What needs to be done:
Your copy must hold all of the data below, unchanged and without images.

Records for processing:
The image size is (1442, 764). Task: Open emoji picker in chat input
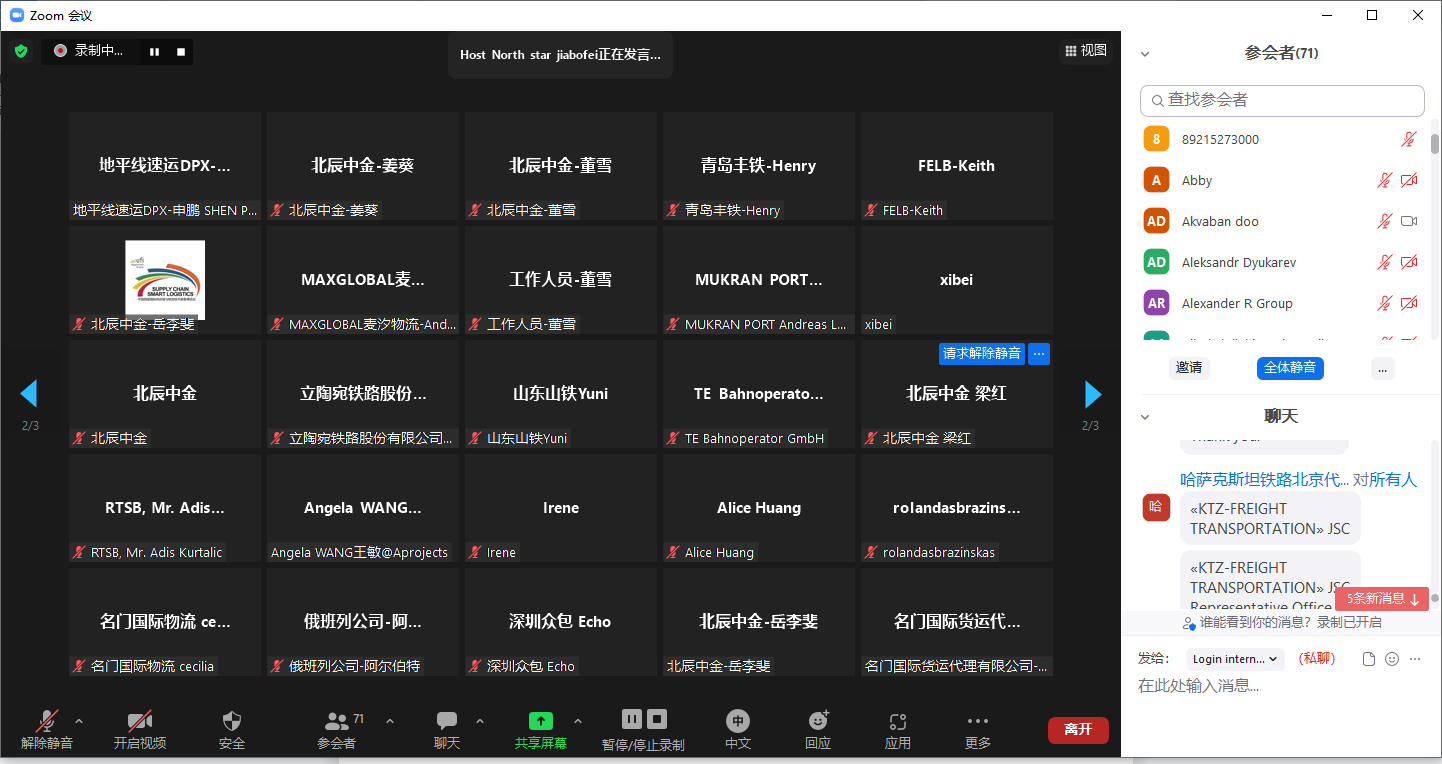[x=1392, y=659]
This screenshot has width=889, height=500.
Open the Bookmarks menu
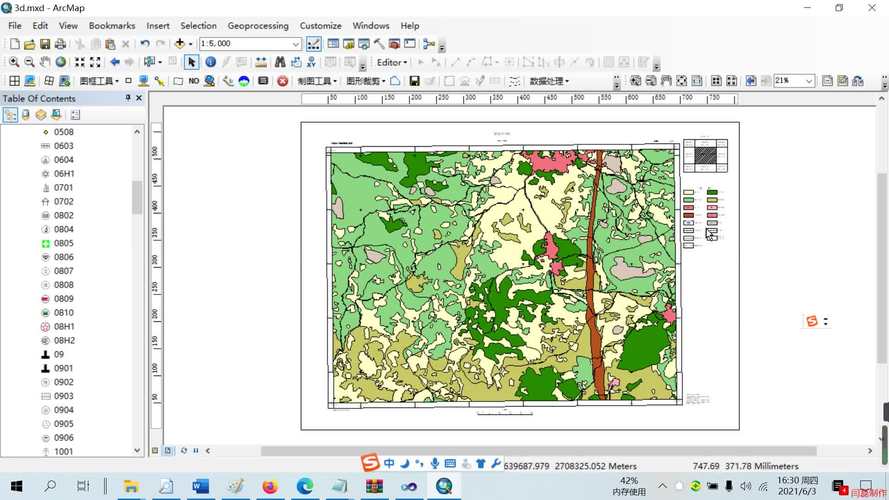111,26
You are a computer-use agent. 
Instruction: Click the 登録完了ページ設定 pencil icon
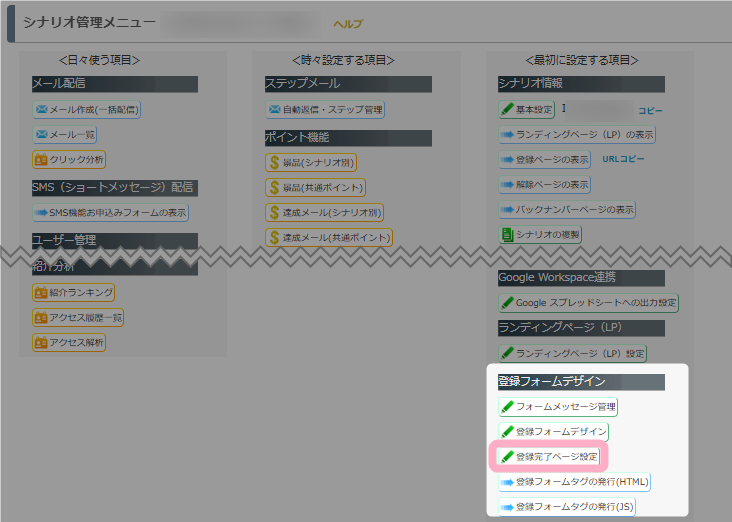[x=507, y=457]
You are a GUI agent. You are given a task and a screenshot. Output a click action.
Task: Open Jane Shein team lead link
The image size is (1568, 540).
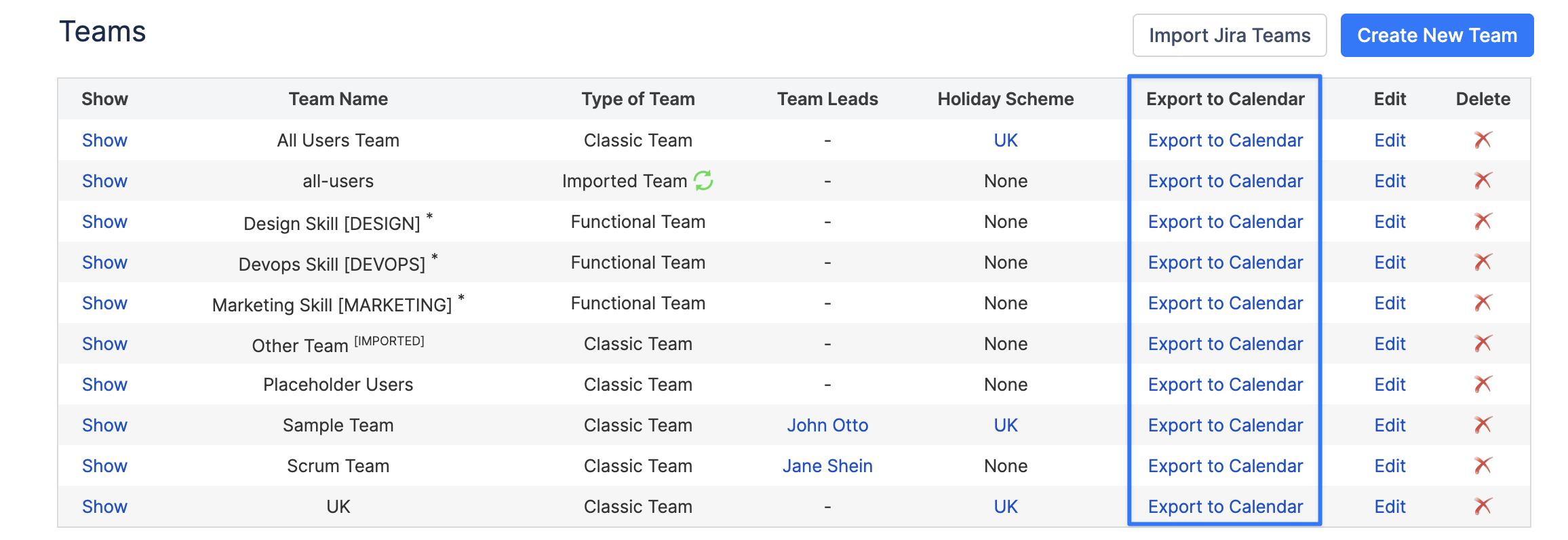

Output of the exercise:
The image size is (1442, 764). Task: Open emoji picker in chat input
[x=1392, y=659]
This screenshot has width=889, height=500.
Open the Bookmarks menu
111,26
You are a computer-use agent. 
Instruction: Click the 登録完了ページ設定 pencil icon
[x=507, y=457]
You are a GUI agent. You are given a task and a screenshot. Output a click action.
Task: Open Jane Shein team lead link
The image size is (1568, 540).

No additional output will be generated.